# Data:
******
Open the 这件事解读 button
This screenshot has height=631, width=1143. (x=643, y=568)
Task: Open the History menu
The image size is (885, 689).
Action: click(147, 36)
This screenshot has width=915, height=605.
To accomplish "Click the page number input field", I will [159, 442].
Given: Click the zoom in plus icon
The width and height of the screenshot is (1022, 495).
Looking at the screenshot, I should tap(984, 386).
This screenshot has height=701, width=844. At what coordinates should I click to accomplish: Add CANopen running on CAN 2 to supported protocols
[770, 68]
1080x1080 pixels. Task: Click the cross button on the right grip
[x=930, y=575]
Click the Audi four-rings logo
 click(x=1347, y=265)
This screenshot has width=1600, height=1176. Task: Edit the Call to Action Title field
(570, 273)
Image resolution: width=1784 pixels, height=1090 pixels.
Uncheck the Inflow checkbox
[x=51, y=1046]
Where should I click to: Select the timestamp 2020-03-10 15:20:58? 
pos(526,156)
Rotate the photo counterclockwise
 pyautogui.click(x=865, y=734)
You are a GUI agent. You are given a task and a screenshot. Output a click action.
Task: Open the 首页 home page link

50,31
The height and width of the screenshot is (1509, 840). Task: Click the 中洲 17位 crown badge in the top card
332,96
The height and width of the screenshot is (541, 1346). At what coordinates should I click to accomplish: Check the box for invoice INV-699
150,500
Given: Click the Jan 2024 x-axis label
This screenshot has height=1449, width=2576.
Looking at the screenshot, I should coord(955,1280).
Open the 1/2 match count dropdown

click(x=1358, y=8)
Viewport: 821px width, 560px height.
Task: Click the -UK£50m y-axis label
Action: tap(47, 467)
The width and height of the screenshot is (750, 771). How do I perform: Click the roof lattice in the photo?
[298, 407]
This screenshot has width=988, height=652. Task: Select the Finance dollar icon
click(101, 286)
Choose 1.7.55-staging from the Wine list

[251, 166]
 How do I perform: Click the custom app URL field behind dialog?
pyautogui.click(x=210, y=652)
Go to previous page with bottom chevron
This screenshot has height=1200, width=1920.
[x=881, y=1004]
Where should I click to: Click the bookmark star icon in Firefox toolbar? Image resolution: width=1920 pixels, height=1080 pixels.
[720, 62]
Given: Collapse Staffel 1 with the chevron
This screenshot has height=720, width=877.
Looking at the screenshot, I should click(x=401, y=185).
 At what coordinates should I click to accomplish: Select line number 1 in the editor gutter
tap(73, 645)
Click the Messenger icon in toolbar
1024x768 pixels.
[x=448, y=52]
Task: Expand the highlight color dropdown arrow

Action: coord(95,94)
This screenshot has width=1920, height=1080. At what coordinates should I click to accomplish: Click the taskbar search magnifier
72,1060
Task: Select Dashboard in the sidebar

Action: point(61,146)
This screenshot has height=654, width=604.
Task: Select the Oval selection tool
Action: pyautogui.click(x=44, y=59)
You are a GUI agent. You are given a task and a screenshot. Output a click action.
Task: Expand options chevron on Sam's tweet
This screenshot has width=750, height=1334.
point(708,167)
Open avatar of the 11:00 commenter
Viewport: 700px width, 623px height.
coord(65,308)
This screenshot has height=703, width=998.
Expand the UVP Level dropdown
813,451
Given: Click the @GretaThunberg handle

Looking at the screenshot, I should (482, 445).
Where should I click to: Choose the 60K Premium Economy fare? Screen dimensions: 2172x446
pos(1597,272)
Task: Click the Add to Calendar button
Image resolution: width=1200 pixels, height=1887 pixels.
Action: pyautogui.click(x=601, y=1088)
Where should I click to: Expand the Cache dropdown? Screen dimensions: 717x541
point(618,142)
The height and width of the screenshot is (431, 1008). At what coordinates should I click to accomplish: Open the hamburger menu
******
Copy the entire listing above line for line, changing nothing.

# Answer to this task:
Open the 这件事解读 button
This screenshot has height=631, width=1143. (x=643, y=568)
Task: Open the History menu
The image size is (885, 689).
Action: click(147, 36)
This screenshot has width=915, height=605.
To accomplish "Click the page number input field", I will [159, 442].
Given: Click the zoom in plus icon
The width and height of the screenshot is (1022, 495).
Looking at the screenshot, I should tap(984, 386).
This screenshot has height=701, width=844. At what coordinates should I click to accomplish: Add CANopen running on CAN 2 to supported protocols
[770, 68]
1080x1080 pixels. Task: Click the cross button on the right grip
[x=930, y=575]
Click the Audi four-rings logo
 click(x=1347, y=265)
This screenshot has width=1600, height=1176. Task: Edit the Call to Action Title field
(570, 273)
Image resolution: width=1784 pixels, height=1090 pixels.
Uncheck the Inflow checkbox
[x=51, y=1046]
Where should I click to: Select the timestamp 2020-03-10 15:20:58? 
pos(526,156)
Rotate the photo counterclockwise
 pyautogui.click(x=865, y=734)
You are a GUI agent. You are given a task and a screenshot. Output a click action.
Task: Open the 首页 home page link

50,31
The height and width of the screenshot is (1509, 840). Task: Click the 中洲 17位 crown badge in the top card
332,96
The height and width of the screenshot is (541, 1346). At what coordinates should I click to accomplish: Check the box for invoice INV-699
150,500
Given: Click the Jan 2024 x-axis label
This screenshot has height=1449, width=2576.
Looking at the screenshot, I should coord(955,1280).
Open the 1/2 match count dropdown

click(x=1358, y=8)
Viewport: 821px width, 560px height.
Task: Click the -UK£50m y-axis label
Action: tap(47, 467)
The width and height of the screenshot is (750, 771). How do I perform: Click the roof lattice in the photo?
[298, 407]
This screenshot has width=988, height=652. Task: Select the Finance dollar icon
click(101, 286)
Choose 1.7.55-staging from the Wine list

[251, 166]
 How do I perform: Click the custom app URL field behind dialog?
pyautogui.click(x=210, y=652)
Go to previous page with bottom chevron
This screenshot has height=1200, width=1920.
[x=881, y=1004]
Where should I click to: Click the bookmark star icon in Firefox toolbar? Image resolution: width=1920 pixels, height=1080 pixels.
[720, 62]
Given: Collapse Staffel 1 with the chevron
This screenshot has height=720, width=877.
Looking at the screenshot, I should click(x=401, y=185).
 At what coordinates should I click to accomplish: Select line number 1 in the editor gutter
tap(73, 645)
Click the Messenger icon in toolbar
1024x768 pixels.
[x=448, y=52]
Task: Expand the highlight color dropdown arrow

Action: coord(95,94)
This screenshot has width=1920, height=1080. At what coordinates should I click to accomplish: Click the taskbar search magnifier
72,1060
Task: Select Dashboard in the sidebar

Action: point(61,146)
This screenshot has height=654, width=604.
Task: Select the Oval selection tool
Action: pyautogui.click(x=44, y=59)
You are a GUI agent. You are given a task and a screenshot. Output a click action.
Task: Expand options chevron on Sam's tweet
This screenshot has width=750, height=1334.
point(708,167)
Open avatar of the 11:00 commenter
Viewport: 700px width, 623px height.
coord(65,308)
This screenshot has height=703, width=998.
Expand the UVP Level dropdown
813,451
Given: Click the @GretaThunberg handle

Looking at the screenshot, I should (482, 445).
Where should I click to: Choose the 60K Premium Economy fare? Screen dimensions: 2172x446
pos(1597,272)
Task: Click the Add to Calendar button
Image resolution: width=1200 pixels, height=1887 pixels.
Action: pyautogui.click(x=601, y=1088)
Where should I click to: Expand the Cache dropdown? Screen dimensions: 717x541
point(618,142)
The height and width of the screenshot is (431, 1008). At what coordinates should I click to accomplish: Open the hamburger menu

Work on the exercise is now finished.